--- Excerpted passage ---
--------------------------------

Apache Spark is an open-source distributed computational framework that is created to provide faster computational results. It is an in-memory computational engine, meaning the data will be processed in memory.
Spark supports various APIs for streaming, graph processing, SQL, MLLib. It also supports Java, Python, Scala, and R as the preferred languages. Spark is mostly installed in Hadoop clusters but you can also install and configure spark in standalone mode.
1) Install Java
java -version
# If java is not installed, install it:
sudo apt update
sudo apt install default-jre
java -version
2) Install Scala
sudo apt install scala
scala -version
3) Create “spark” user
sudo addgroup spark
sudo adduser --ingroup spark spark
sudo usermod -a -G hadoop spark
4) Install Spark
wget https://dlcdn.apache.org/spark/spark-3.1.2/spark-3.1.2-bin-hadoop3.2.tgz
tar -xvzf spark-3.1.2-bin-hadoop3.2.tgz
sudo mv spark-3.1.2-bin-hadoop3.2.tgz /opt/spark
sudo chmod -R 755 /opt/spark/
sudo chown -R spark:spark /opt/spark
visudo
##------------------------------
# User privilege specification
root ALL=(ALL) ALL
spark ALL=(ALL) ALL
##------------------------------
sudo su - spark
5) Configure Environment Variables for Spark
sudo su - spark
echo "export SPARK_HOME=/opt/spark" >> ~/.profile
echo "export PATH=$PATH:/opt/spark/bin:/opt/spark/sbin" >> ~/.profile
echo "export PYSPARK_PYTHON=/usr/bin/python3" >> ~/.profile
source ~/.profile
OR
sudo su - spark
sudo vim ~/.profile
# Add at the end of the file:
##------------------------------
export SPARK_HOME=/opt/spark
export PATH=$PATH:/opt/spark/bin:/opt/spark/sbin
export PYSPARK_PYTHON=/usr/bin/python3
##------------------------------
6) SSH Config – This is needed for Spark Slave
mkdir ~/.ssh
cd ~/.ssh/
ssh-keygen -t rsa -P ""
cat ~/.ssh/id_rsa.pub >> ~/.ssh/authorized_keys
sudo vi /etc/ssh/sshd_config
sudo /etc/init.d/ssh reload
7) Start Apache Spark
sudo su - spark
start-master.sh
start-workers.sh spark://localhost:7077
Spark Master should be available at http://<your-ip-address>:8080
Also check if spark-shell works fine:
spark-shell

--------------------------------

--- Collected material ---
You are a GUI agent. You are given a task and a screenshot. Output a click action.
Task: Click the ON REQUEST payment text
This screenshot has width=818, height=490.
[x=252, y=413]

--------------------------------

--- Request ---
Answer these from the Spark installation guide above:
(a) Which four languages does the guide list as preferred for Spark?
(b) What address is given to `start-workers.sh` when starting Apache Spark?
(c) At what address should the Spark Master be available?

--- Response for this exercise ---
(a) Java, Python, Scala, and R
(b) spark://localhost:7077
(c) http://<your-ip-address>:8080